Your physician will check for any hormonal abnormalities that can affect bone and prescribe medications that can restore a correct chemical balance. Usually some blood tests are needed to check this out. If your husband (or you!) are a candidate for one of the antiresorptive drugs called bisphosphonates like Boniva or Fosamax, then your doctor will prescribe those for you. Your doctor will also do a risk factor assessment to look for any other risk factors that might increase the chances for developing osteoporosis.

A plan of vitamin and mineral supplementation along with exercise and lifestyle changes is important. Taking calcium with vitamin D, getting some sun exposure (an excellent source of vitamin D), and quitting smoking (or other tobacco use) is a good place to start. A lifestyle of daily exercise to challenge balance, build strength, and stimulate bone growth is essential all the days of our lives.

A heel scan is a good place to start but your physician will likely want to measure your bone density using a more specialized X-ray test called Dual X-ray Absorptiometry (DXA scan). Another useful test is the FRAX Risk Assessment Tool put out by the World Health Organization (WHO). This tool calculates your 10-year risk of fracture. You can even access this tool on-line yourself, but you’ll need the results of your DXA scan to complete the calculations (http://www.shef.ac.uk/FRAX). These tests are recommended for women aged 65 and older, men 70 and older, and anyone over 50 who has significant risk factors for osteoporosis.

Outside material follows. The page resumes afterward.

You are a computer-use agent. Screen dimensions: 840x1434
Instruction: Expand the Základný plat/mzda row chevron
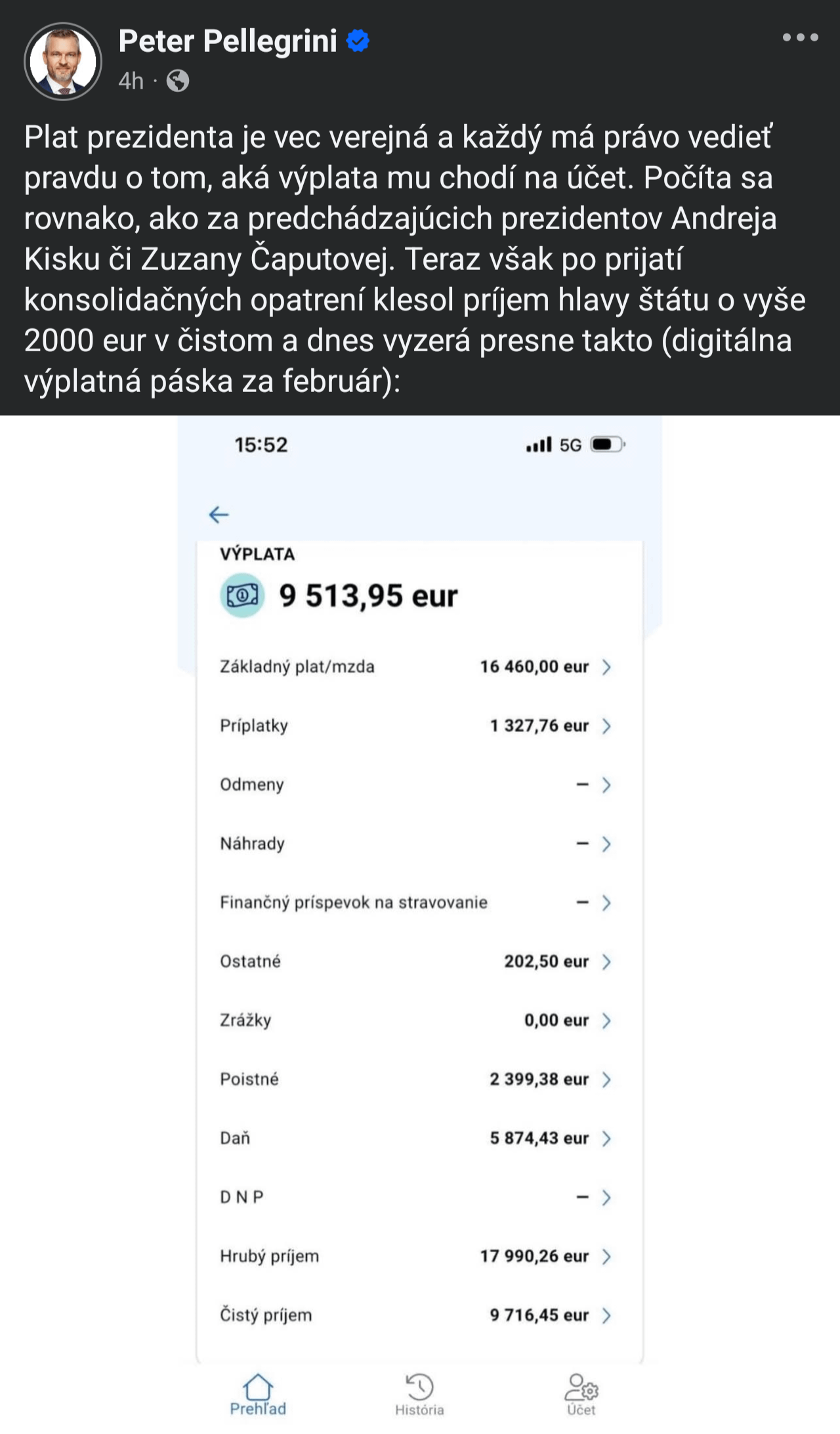click(x=606, y=667)
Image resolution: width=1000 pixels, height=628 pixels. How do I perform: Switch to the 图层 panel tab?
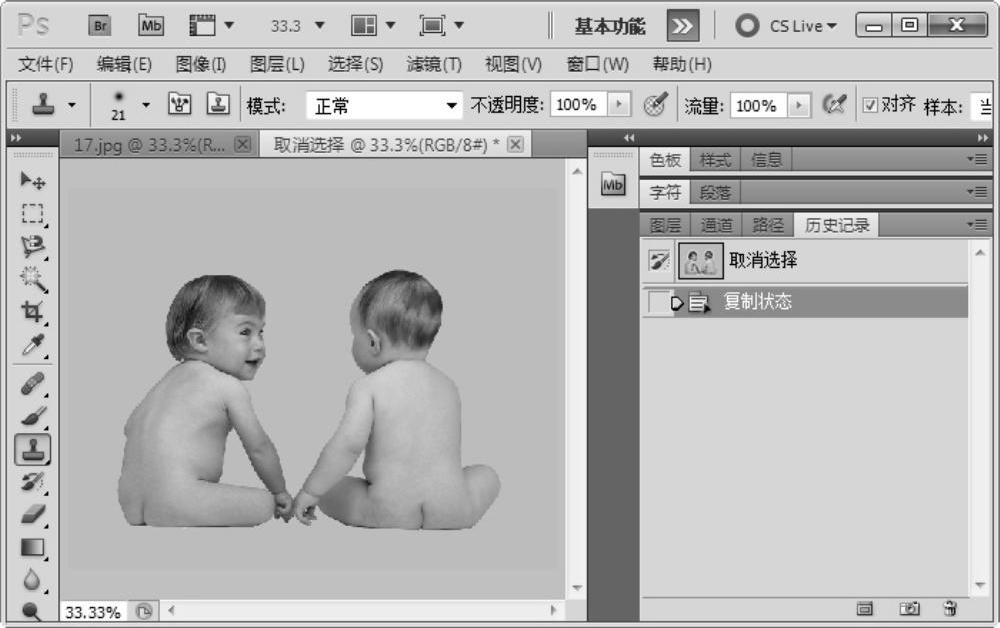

Don’t put off the decision to see your doctor. A fall leading to a fracture can be avoided with a simple but comprehensive prevention program. You should both get tested and begin taking steps toward improved bone health and falls prevention.

The local Meals on Wheels group who bring lunch to my parents suggested we get a physical therapist into the home to help Mom and Dad avoid falls that can break bones. What sorts of things can the therapist do that we can’t?

Therapists are trained in assessing both the patient and the environment (including the home) for things that can increase the risk of falls. Falls prevention has been proven to work — studies have shown a significant decrease in the number of falls older adults take with just some simple changes around the house.

The therapist will look for areas of poor lighting, clusters of electrical cords or wires, and point out any issues with flooring that can be a problem. For example, loose carpet, throw rugs, or slippery floor surfaces can be deadly in terms of tripping up a senior with even mild loss of balance or vision.

Stairs without railings, bathrooms without grab bars, and sometimes even those otherwise helpful walkers and canes can be a problem. These are all things you might be able to look for yourself, but a professional who does this for a living will often see potential problems that the patient or family just takes for granted as an everyday part of life.

The therapist can also perform an assessment of strength, balance, range of motion, and flexibility — all important ingredients in staying upright and more importantly, regaining balancing without falling down when posture is challenged.

The therapist will talk to the person who is limping, stumbling, and/or not using a cane or walker when one is needed. Being afraid of looking old while using an assistive device is a real concern for many older adults. But the statistics show that the greater risk is a fall leading to death. A little, friendly persuasion from the therapist may go a lot further than family members suggesting Mom or Dad use a cane or walker.

Fear of falling (and more especially a fear of not being able to get up) often leads to long periods of sitting, and that adds to the risk of falls. Fear of falling while getting in and out of the tub or shower can result in poor hygiene, which is a general health risk factor of its own.

This is just a partial list of the ways a home and personal patient assessment by a physical therapist can help prevent falls and keep our seniors independent for as long as possible.